Reputation: 38789
Running the same python script using python3
or through an embedded interpreter using libpython3
gives different execution times.
$ time PYTHONPATH=. ./simple
real 0m6,201s
user 1m3,680s
sys 0m0,212s
$ time PYTHONPATH=. python3 -c 'import test; test.run()'
real 0m5,193s
user 0m53,349s
sys 0m0,164s
(removing the content of __pycache__
between runs does not seem to have an impact)
Currently, calling python3
with the script is faster; on my actual use case the factor is 1.5 faster, compared to the same script ran from within an embedded interpreter.

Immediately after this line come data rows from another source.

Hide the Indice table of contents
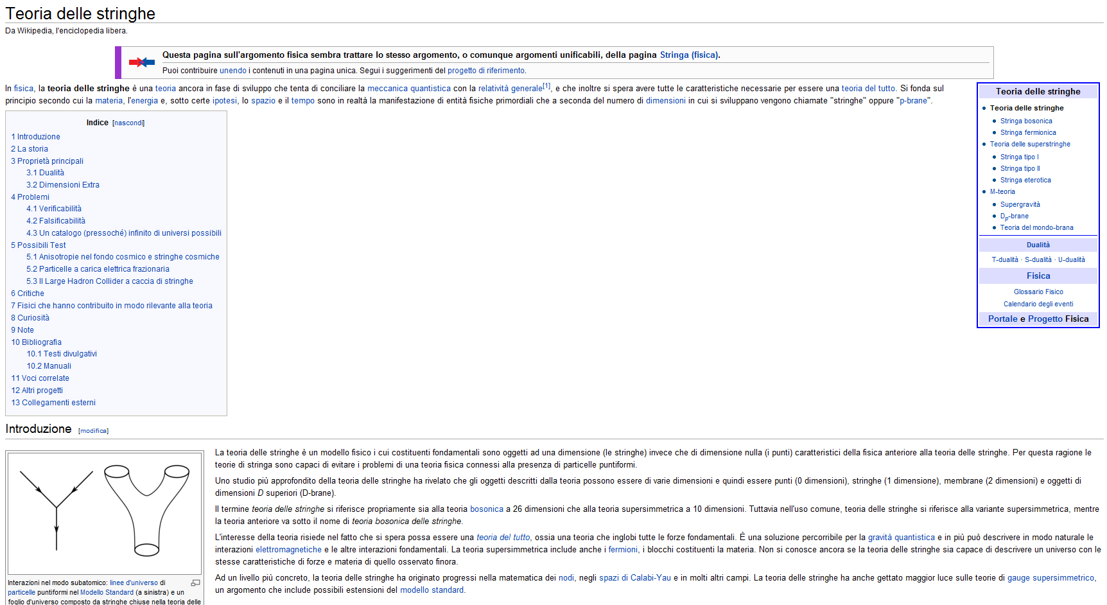 (128, 123)
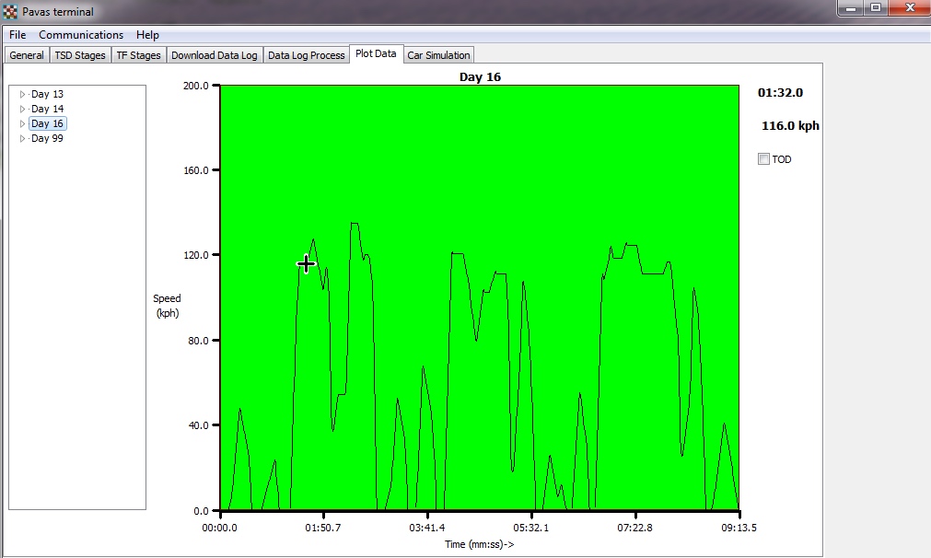Viewport: 931px width, 558px height.
Task: Select the Data Log Process tab
Action: click(x=306, y=55)
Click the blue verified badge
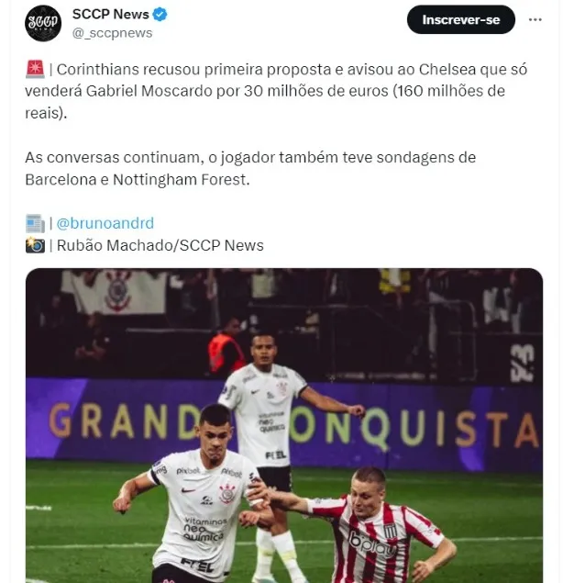This screenshot has height=583, width=563. point(160,15)
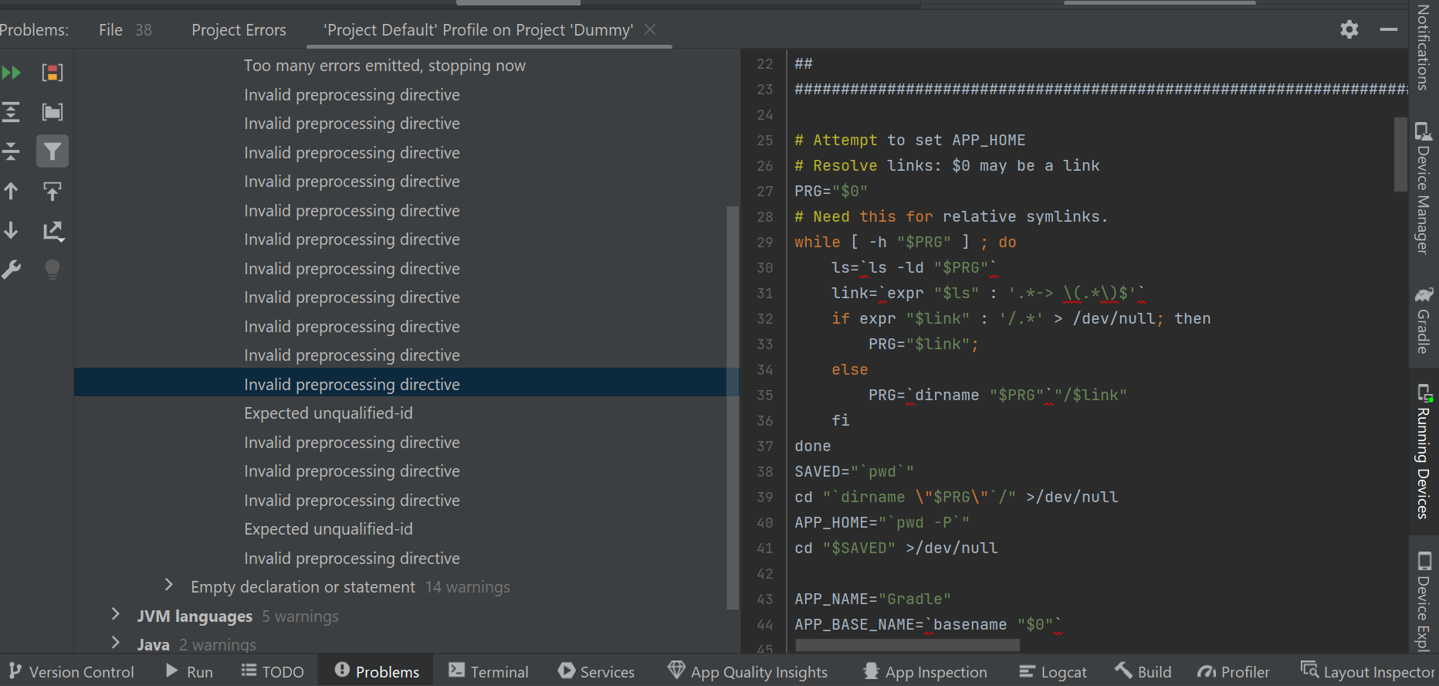
Task: Toggle Group by Directory button
Action: point(52,112)
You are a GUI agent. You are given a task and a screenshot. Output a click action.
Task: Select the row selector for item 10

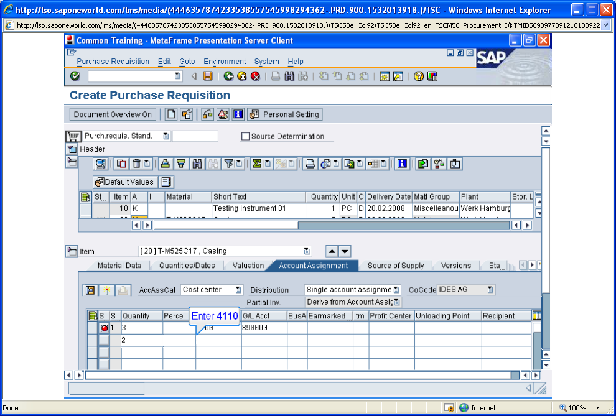click(86, 208)
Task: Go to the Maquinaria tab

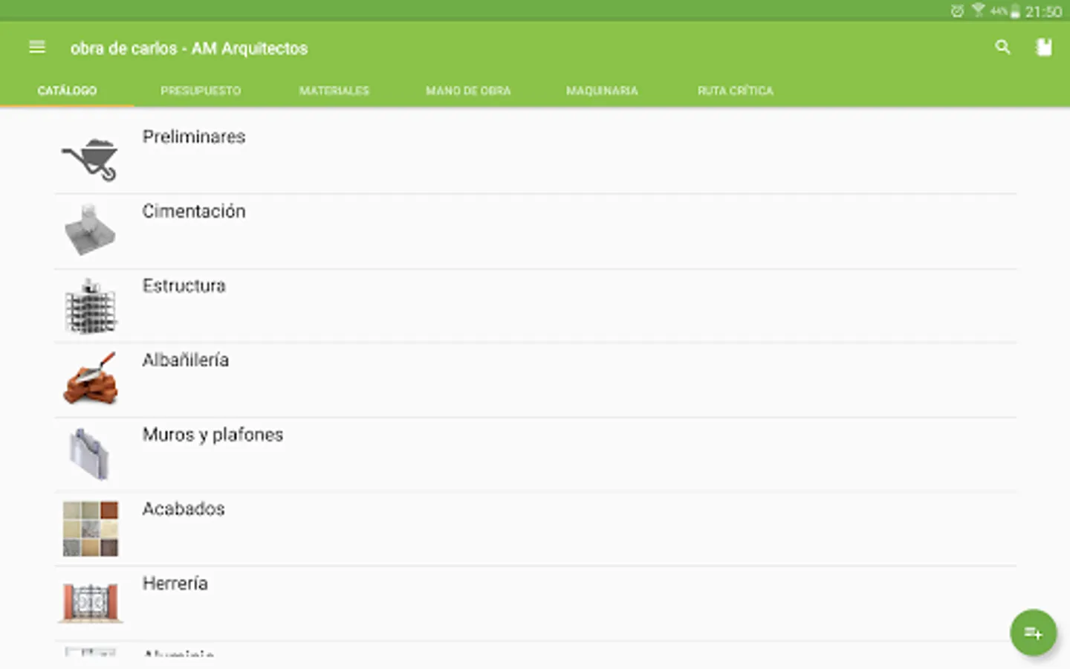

I would like to (1) understand where does the difference come from and (2) if it is possible to have the same performance using an embedded interpreter? (using e.g. cython is currently not an option).
#include <Python.h>
int main()
{
Py_Initialize();
const char* pythonScript = "import test; test.run()";
int result = PyRun_SimpleString(pythonScript);
Py_Finalize();
return result;
}
Compilation:
g++ -std=c++11 -fPIC $(python3-config --cflags) simple.cpp \
$(python3-config --ldflags) -o simple
test.py
import sys
sys.stdout = open('output.bin', 'bw')
import mandel
def run():
mandel.mandelbrot(4096)
mandel.py
Tweaked version from benchmarks-game's Mandlebrot (see License)
from contextlib import closing
from itertools import islice
from os import cpu_count
from sys import stdout
def pixels(y, n, abs):
range7 = bytearray(range(7))
pixel_bits = bytearray(128 >> pos for pos in range(8))
c1 = 2. / float(n)
c0 = -1.5 + 1j * y * c1 - 1j
x = 0
while True:
pixel = 0
c = x * c1 + c0
for pixel_bit in pixel_bits:
z = c
for _ in range7:
for _ in range7:
z = z * z + c
if abs(z) >= 2.: break
else:
pixel += pixel_bit
c += c1
yield pixel
x += 8
def compute_row(p):
y, n = p
result = bytearray(islice(pixels(y, n, abs), (n + 7) // 8))
result[-1] &= 0xff << (8 - n % 8)
return y, result
def ordered_rows(rows, n):
order = [None] * n
i = 0
j = n
while i < len(order):
if j > 0:
row = next(rows)
order[row[0]] = row
j -= 1
if order[i]:
yield order[i]
order[i] = None
i += 1
def compute_rows(n, f):
row_jobs = ((y, n) for y in range(n))
if cpu_count() < 2:
yield from map(f, row_jobs)
else:
from multiprocessing import Pool
with Pool() as pool:
unordered_rows = pool.imap_unordered(f, row_jobs)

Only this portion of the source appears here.